→ Supplied information:
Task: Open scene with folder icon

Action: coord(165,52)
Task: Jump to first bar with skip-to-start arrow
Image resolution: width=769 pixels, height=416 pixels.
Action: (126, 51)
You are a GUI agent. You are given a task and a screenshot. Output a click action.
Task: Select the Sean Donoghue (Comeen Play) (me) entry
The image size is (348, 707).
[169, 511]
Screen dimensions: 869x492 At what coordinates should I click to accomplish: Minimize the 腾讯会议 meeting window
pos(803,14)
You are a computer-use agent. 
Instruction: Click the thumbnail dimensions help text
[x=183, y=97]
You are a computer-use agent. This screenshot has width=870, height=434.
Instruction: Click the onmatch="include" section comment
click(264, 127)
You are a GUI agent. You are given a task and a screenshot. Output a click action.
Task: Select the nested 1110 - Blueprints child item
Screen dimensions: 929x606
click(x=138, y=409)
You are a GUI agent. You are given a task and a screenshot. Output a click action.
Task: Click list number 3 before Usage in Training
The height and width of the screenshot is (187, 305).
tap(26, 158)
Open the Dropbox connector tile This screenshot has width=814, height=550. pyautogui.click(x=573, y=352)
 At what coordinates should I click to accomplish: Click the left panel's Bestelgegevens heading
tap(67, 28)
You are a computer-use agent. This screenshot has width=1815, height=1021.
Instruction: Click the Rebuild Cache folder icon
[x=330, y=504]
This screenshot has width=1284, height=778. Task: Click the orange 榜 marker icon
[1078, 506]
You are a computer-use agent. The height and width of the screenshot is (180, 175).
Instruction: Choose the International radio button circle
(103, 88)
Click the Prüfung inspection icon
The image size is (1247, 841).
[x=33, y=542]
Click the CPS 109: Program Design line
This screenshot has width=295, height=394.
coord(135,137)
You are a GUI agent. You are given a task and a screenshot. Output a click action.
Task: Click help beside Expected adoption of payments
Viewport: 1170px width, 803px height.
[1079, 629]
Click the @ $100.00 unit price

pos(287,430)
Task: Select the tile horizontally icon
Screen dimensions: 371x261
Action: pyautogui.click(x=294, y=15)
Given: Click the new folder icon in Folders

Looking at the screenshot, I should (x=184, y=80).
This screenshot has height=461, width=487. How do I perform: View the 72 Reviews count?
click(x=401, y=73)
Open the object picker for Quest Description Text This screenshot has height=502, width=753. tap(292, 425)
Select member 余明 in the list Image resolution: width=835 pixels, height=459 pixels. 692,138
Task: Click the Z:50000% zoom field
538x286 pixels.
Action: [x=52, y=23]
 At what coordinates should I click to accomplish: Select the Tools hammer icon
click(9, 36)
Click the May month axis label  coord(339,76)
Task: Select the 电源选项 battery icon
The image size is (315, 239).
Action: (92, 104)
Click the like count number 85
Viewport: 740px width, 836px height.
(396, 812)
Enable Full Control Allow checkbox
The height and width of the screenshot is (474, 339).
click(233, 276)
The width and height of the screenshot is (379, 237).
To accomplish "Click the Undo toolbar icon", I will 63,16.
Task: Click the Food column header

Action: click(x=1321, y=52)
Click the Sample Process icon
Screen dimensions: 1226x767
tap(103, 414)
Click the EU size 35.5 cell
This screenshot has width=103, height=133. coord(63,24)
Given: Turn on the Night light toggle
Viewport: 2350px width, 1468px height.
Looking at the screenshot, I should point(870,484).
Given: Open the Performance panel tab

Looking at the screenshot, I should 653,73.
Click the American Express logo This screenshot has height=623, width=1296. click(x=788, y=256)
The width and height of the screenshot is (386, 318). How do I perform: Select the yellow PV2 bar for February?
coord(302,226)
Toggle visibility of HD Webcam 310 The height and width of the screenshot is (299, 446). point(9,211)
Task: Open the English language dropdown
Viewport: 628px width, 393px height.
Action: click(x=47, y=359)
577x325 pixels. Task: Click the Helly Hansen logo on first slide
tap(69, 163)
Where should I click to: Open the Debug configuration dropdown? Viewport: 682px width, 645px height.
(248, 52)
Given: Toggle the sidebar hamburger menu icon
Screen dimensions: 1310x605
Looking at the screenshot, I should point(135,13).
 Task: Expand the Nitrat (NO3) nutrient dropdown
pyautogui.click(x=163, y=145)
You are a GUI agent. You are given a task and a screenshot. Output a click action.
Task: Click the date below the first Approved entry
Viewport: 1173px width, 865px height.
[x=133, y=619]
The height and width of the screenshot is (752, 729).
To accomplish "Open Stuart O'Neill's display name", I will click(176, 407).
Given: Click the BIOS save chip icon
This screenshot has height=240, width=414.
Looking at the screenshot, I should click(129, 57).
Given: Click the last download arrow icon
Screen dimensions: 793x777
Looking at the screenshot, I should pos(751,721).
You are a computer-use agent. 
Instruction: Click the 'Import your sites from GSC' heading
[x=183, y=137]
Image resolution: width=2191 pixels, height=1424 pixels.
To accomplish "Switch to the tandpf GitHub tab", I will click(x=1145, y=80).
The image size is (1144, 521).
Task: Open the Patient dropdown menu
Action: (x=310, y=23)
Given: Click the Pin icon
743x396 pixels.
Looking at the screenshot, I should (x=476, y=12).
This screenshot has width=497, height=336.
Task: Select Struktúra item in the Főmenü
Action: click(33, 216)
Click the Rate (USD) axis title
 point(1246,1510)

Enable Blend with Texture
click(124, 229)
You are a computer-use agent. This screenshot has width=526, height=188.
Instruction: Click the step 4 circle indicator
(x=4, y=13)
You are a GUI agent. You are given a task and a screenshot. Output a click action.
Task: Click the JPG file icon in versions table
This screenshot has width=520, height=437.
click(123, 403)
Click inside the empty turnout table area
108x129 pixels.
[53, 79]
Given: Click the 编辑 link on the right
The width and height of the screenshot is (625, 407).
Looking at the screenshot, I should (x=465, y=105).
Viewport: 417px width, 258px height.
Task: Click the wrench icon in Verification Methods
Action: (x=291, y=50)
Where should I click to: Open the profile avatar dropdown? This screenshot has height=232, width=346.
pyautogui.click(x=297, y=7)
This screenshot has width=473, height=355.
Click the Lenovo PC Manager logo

→ Problem details:
Format the data above as a JSON list of strings, with one string for each line and any blank lines omitted.

→ Expected answer:
[
  "Task: Open scene with folder icon",
  "Action: coord(165,52)",
  "Task: Jump to first bar with skip-to-start arrow",
  "Image resolution: width=769 pixels, height=416 pixels.",
  "Action: (126, 51)",
  "You are a GUI agent. You are given a task and a screenshot. Output a click action.",
  "Task: Select the Sean Donoghue (Comeen Play) (me) entry",
  "The image size is (348, 707).",
  "[169, 511]",
  "Screen dimensions: 869x492 At what coordinates should I click to accomplish: Minimize the 腾讯会议 meeting window",
  "pos(803,14)",
  "You are a computer-use agent. ",
  "Instruction: Click the thumbnail dimensions help text",
  "[x=183, y=97]",
  "You are a computer-use agent. This screenshot has width=870, height=434.",
  "Instruction: Click the onmatch=\"include\" section comment",
  "click(264, 127)",
  "You are a GUI agent. You are given a task and a screenshot. Output a click action.",
  "Task: Select the nested 1110 - Blueprints child item",
  "Screen dimensions: 929x606",
  "click(x=138, y=409)",
  "You are a GUI agent. You are given a task and a screenshot. Output a click action.",
  "Task: Click list number 3 before Usage in Training",
  "The height and width of the screenshot is (187, 305).",
  "tap(26, 158)",
  "Open the Dropbox connector tile This screenshot has width=814, height=550. pyautogui.click(x=573, y=352)",
  " At what coordinates should I click to accomplish: Click the left panel's Bestelgegevens heading",
  "tap(67, 28)",
  "You are a computer-use agent. This screenshot has width=1815, height=1021.",
  "Instruction: Click the Rebuild Cache folder icon",
  "[x=330, y=504]",
  "This screenshot has width=1284, height=778. Task: Click the orange 榜 marker icon",
  "[1078, 506]",
  "You are a computer-use agent. The height and width of the screenshot is (180, 175).",
  "Instruction: Choose the International radio button circle",
  "(103, 88)",
  "Click the Prüfung inspection icon",
  "The image size is (1247, 841).",
  "[x=33, y=542]",
  "Click the CPS 109: Program Design line",
  "This screenshot has width=295, height=394.",
  "coord(135,137)",
  "You are a GUI agent. You are given a task and a screenshot. Output a click action.",
  "Task: Click help beside Expected adoption of payments",
  "Viewport: 1170px width, 803px height.",
  "[1079, 629]",
  "Click the @ $100.00 unit price",
  "pos(287,430)",
  "Task: Select the tile horizontally icon",
  "Screen dimensions: 371x261",
  "Action: pyautogui.click(x=294, y=15)",
  "Given: Click the new folder icon in Folders",
  "Looking at the screenshot, I should (x=184, y=80).",
  "This screenshot has height=461, width=487. How do I perform: View the 72 Reviews count?",
  "click(x=401, y=73)",
  "Open the object picker for Quest Description Text This screenshot has height=502, width=753. tap(292, 425)",
  "Select member 余明 in the list Image resolution: width=835 pixels, height=459 pixels. 692,138",
  "Task: Click the Z:50000% zoom field",
  "538x286 pixels.",
  "Action: [x=52, y=23]",
  " At what coordinates should I click to accomplish: Select the Tools hammer icon",
  "click(9, 36)",
  "Click the May month axis label  coord(339,76)",
  "Task: Select the 电源选项 battery icon",
  "The image size is (315, 239).",
  "Action: (92, 104)",
  "Click the like count number 85",
  "Viewport: 740px width, 836px height.",
  "(396, 812)",
  "Enable Full Control Allow checkbox",
  "The height and width of the screenshot is (474, 339).",
  "click(233, 276)",
  "The width and height of the screenshot is (379, 237).",
  "To accomplish \"Click the Undo toolbar icon\", I will 63,16.",
  "Task: Click the Food column header",
  "Action: click(x=1321, y=52)",
  "Click the Sample Process icon",
  "Screen dimensions: 1226x767",
  "tap(103, 414)",
  "Click the EU size 35.5 cell",
  "This screenshot has width=103, height=133. coord(63,24)",
  "Given: Turn on the Night light toggle",
  "Viewport: 2350px width, 1468px height.",
  "Looking at the screenshot, I should point(870,484).",
  "Given: Open the Performance panel tab",
  "Looking at the screenshot, I should 653,73.",
  "Click the American Express logo This screenshot has height=623, width=1296. click(x=788, y=256)",
  "The width and height of the screenshot is (386, 318). How do I perform: Select the yellow PV2 bar for February?",
  "coord(302,226)",
  "Toggle visibility of HD Webcam 310 The height and width of the screenshot is (299, 446). point(9,211)",
  "Task: Open the English language dropdown",
  "Viewport: 628px width, 393px height.",
  "Action: click(x=47, y=359)",
  "577x325 pixels. Task: Click the Helly Hansen logo on first slide",
  "tap(69, 163)",
  "Where should I click to: Open the Debug configuration dropdown? Viewport: 682px width, 645px height.",
  "(248, 52)",
  "Given: Toggle the sidebar hamburger menu icon",
  "Screen dimensions: 1310x605",
  "Looking at the screenshot, I should point(135,13).",
  " Task: Expand the Nitrat (NO3) nutrient dropdown",
  "pyautogui.click(x=163, y=145)",
  "You are a GUI agent. You are given a task and a screenshot. Output a click action.",
  "Task: Click the date below the first Approved entry",
  "Viewport: 1173px width, 865px height.",
  "[x=133, y=619]",
  "The height and width of the screenshot is (752, 729).",
  "To accomplish \"Open Stuart O'Neill's display name\", I will click(176, 407).",
  "Given: Click the BIOS save chip icon",
  "This screenshot has height=240, width=414.",
  "Looking at the screenshot, I should click(129, 57).",
  "Given: Click the last download arrow icon",
  "Screen dimensions: 793x777",
  "Looking at the screenshot, I should pos(751,721).",
  "You are a computer-use agent. ",
  "Instruction: Click the 'Import your sites from GSC' heading",
  "[x=183, y=137]",
  "Image resolution: width=2191 pixels, height=1424 pixels.",
  "To accomplish \"Switch to the tandpf GitHub tab\", I will click(x=1145, y=80).",
  "The image size is (1144, 521).",
  "Task: Open the Patient dropdown menu",
  "Action: (x=310, y=23)",
  "Given: Click the Pin icon",
  "743x396 pixels.",
  "Looking at the screenshot, I should (x=476, y=12).",
  "This screenshot has width=497, height=336.",
  "Task: Select Struktúra item in the Főmenü",
  "Action: click(33, 216)",
  "Click the Rate (USD) axis title",
  " point(1246,1510)",
  "Enable Blend with Texture",
  "click(124, 229)",
  "You are a computer-use agent. This screenshot has width=526, height=188.",
  "Instruction: Click the step 4 circle indicator",
  "(x=4, y=13)",
  "You are a GUI agent. You are given a task and a screenshot. Output a click action.",
  "Task: Click the JPG file icon in versions table",
  "This screenshot has width=520, height=437.",
  "click(123, 403)",
  "Click inside the empty turnout table area",
  "108x129 pixels.",
  "[53, 79]",
  "Given: Click the 编辑 link on the right",
  "The width and height of the screenshot is (625, 407).",
  "Looking at the screenshot, I should (x=465, y=105).",
  "Viewport: 417px width, 258px height.",
  "Task: Click the wrench icon in Verification Methods",
  "Action: (x=291, y=50)",
  "Where should I click to: Open the profile avatar dropdown? This screenshot has height=232, width=346.",
  "pyautogui.click(x=297, y=7)",
  "This screenshot has width=473, height=355.",
  "Click the Lenovo PC Manager logo"
]